Raw records
******************************
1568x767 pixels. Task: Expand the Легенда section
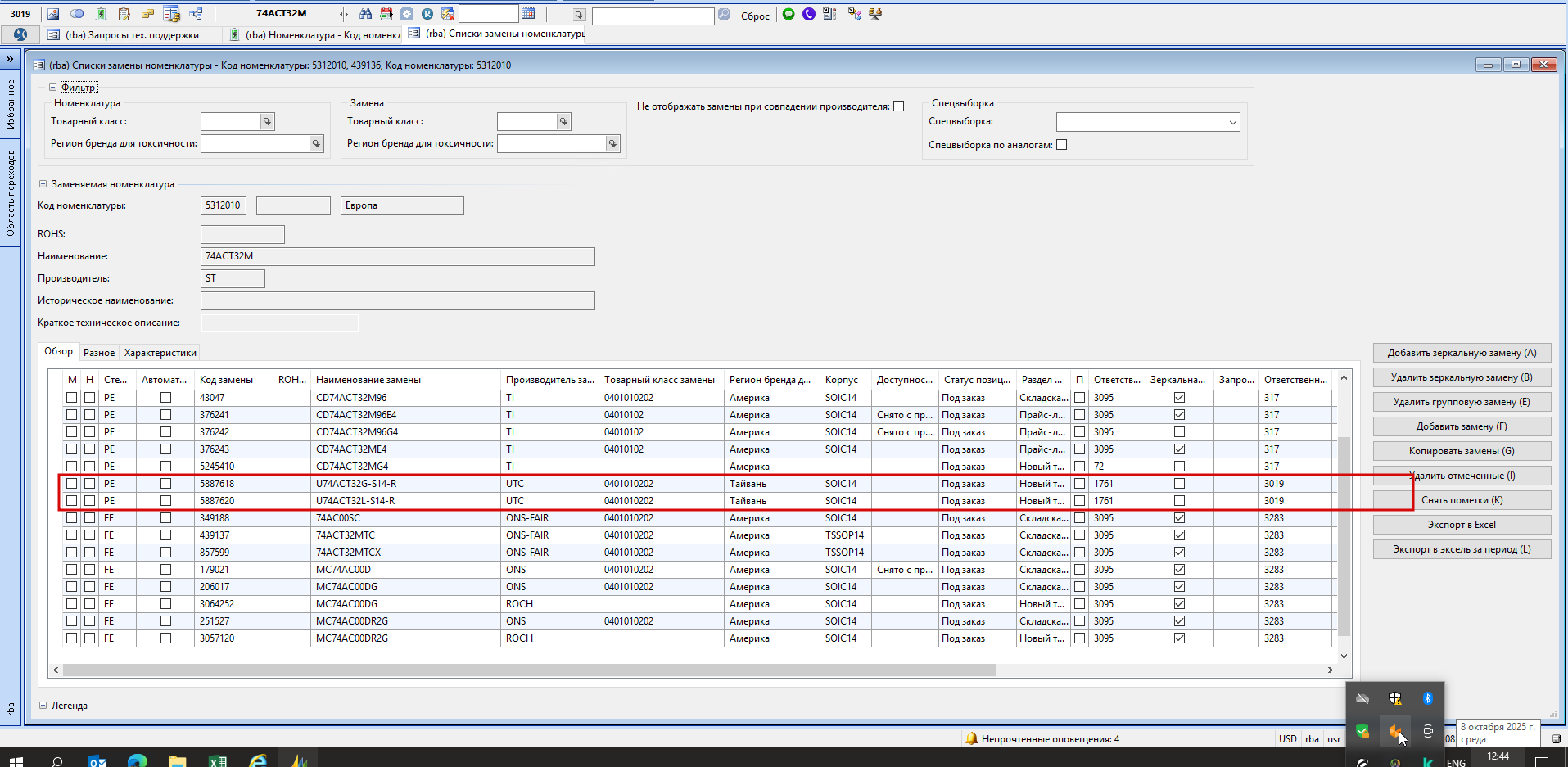(43, 705)
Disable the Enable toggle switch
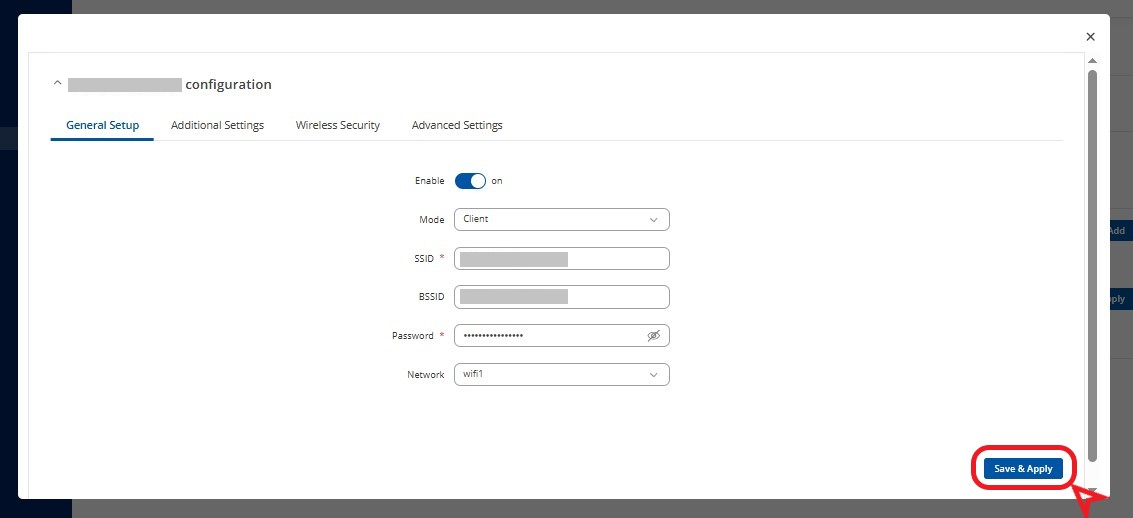Image resolution: width=1133 pixels, height=518 pixels. 469,181
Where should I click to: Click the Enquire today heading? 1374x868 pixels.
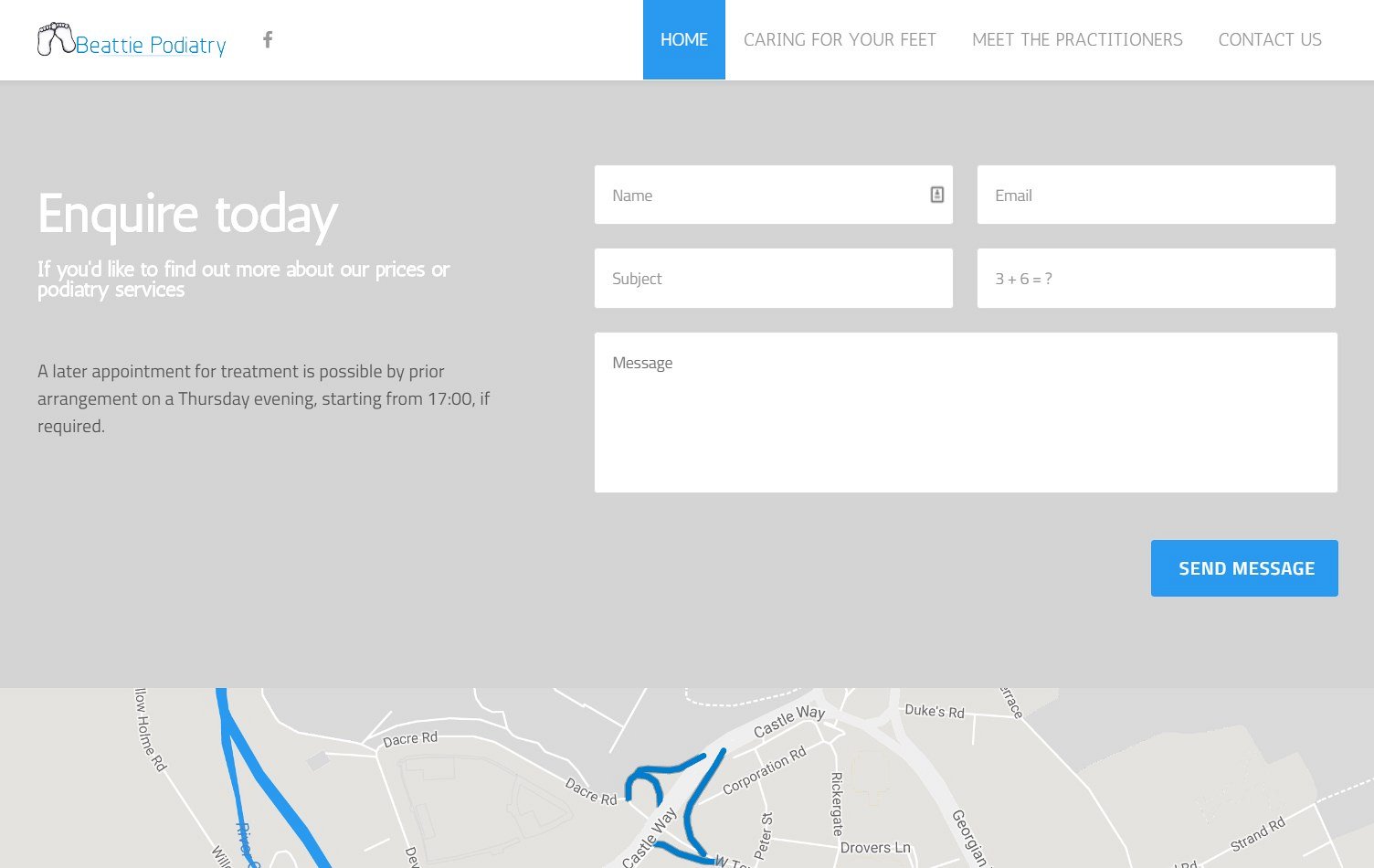[x=187, y=215]

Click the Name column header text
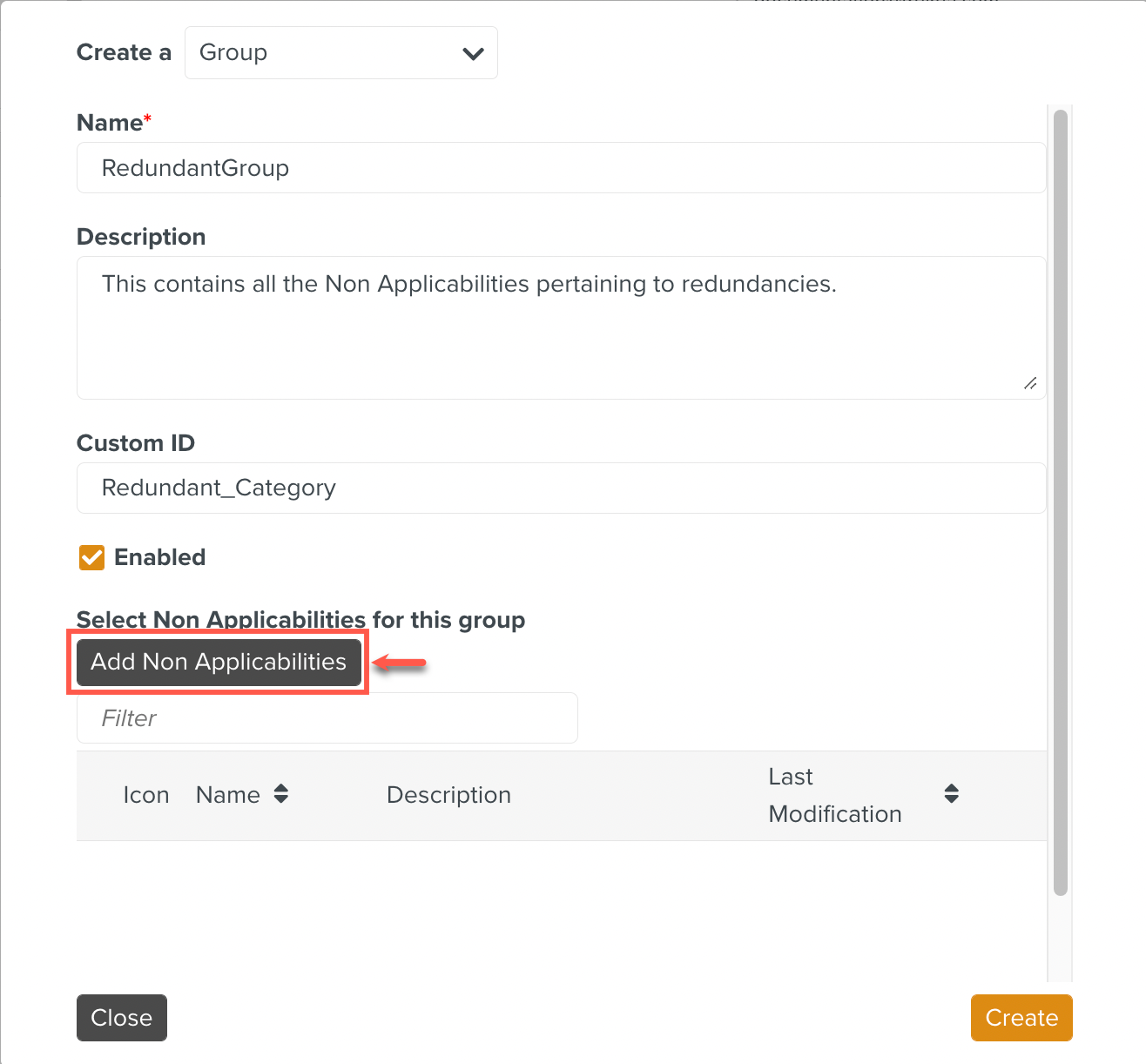click(x=228, y=795)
******************************
* [The exercise]: Copy the raw records above line for line without any changes, leaving out the pictures.

* [Response to the task]:
1568x767 pixels. Task: Expand the Легенда section
(43, 705)
Disable the Enable toggle switch
Image resolution: width=1133 pixels, height=518 pixels. 469,181
Where should I click to: Click the Enquire today heading? 1374x868 pixels.
[x=187, y=215]

Click the Name column header text
click(x=228, y=795)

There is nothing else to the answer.